Financial departments at all levels, as debt representatives designated by governments at all levels, are responsible for the lending, distribution, recovery, debt service and matching fund management of loan funds. Article 4 The financial management of the project unit shall abide by national laws and regulations, relevant financial management regulations and these Measures, and truthfully reflect the financial status of the project; And should be based on the principle of earmarking project funds, and shall not be used for other purposes. Article 5 The financial department shall closely cooperate with the project office and other project units to do a good job in the allocation, recovery and reuse of funds, improve the repayment ability of loan projects, and ensure the implementation of the government debt repayment at the same level. Article 6 Project units, especially project offices, should set up financial and accounting institutions according to the requirements of project management, equip qualified financial and accounting personnel, keep the personnel relatively stable, train accounting personnel in time, and improve their professional quality. When the financial personnel change, the financial handover procedures shall be handled according to the regulations.

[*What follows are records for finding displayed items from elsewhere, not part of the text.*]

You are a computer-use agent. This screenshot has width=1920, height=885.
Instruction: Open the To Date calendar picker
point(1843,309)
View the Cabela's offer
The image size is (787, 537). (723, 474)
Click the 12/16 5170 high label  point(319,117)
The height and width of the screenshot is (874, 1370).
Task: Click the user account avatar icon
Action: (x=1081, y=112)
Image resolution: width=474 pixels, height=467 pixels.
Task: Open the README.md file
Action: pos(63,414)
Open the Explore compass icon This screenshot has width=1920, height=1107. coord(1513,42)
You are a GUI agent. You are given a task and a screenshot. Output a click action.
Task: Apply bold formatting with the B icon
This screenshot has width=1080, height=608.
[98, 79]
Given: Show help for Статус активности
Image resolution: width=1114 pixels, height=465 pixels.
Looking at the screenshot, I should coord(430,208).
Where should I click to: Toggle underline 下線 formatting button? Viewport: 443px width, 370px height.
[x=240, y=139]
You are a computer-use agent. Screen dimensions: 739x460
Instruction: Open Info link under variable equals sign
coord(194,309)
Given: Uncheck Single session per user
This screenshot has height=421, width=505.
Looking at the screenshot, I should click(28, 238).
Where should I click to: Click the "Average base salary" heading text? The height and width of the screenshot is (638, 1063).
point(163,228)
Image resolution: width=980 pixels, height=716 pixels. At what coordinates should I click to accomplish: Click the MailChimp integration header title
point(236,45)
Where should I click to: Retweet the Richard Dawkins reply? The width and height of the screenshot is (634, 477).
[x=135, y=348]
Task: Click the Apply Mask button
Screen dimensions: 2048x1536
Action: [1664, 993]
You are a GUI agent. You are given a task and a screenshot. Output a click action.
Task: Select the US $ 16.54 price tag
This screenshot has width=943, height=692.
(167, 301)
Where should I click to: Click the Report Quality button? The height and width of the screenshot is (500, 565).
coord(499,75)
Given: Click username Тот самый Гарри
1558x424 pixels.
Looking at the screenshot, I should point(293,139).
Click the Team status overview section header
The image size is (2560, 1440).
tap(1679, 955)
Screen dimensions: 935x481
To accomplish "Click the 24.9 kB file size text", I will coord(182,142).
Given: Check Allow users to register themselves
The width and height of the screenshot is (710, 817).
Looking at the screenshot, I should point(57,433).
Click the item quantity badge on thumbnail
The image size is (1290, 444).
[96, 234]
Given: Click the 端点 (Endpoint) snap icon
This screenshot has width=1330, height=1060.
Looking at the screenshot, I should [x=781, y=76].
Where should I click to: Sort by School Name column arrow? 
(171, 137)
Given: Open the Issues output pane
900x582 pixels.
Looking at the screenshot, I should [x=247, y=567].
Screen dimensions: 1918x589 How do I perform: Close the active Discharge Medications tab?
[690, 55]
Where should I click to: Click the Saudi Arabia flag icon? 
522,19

The project unit shall conduct the financial accounting of the project according to the loan agreement of the Foundation, relevant financial systems and these Measures. Seventh financial departments at all levels should supervise and inspect the financial accounting work of the project office at the same level and the project units at lower levels. Do not conform to the provisions of the practice for processing. If the problem is serious, it should be reported to the superior financial and project authorities in a timely manner. After approval, it may be ordered to stop using the loan or recover the loan. At the same time, the project unit shall be audited by the authorized audit department. Chapter II Fund Raising and Management Article 8 The fund for a foundation loan project includes three parts: (1) Foundation loan; (2) domestic and foreign grants; (3) Domestic matching funds.
Foundation loan refers to the outstanding loan funds transferred by the Ministry of Finance and the Ministry of Agriculture according to the loan agreement and extracted from the foundation.
Domestic and foreign grants refer to grants provided by international organizations, foreign governments, domestic and foreign enterprises and individuals for foundation projects.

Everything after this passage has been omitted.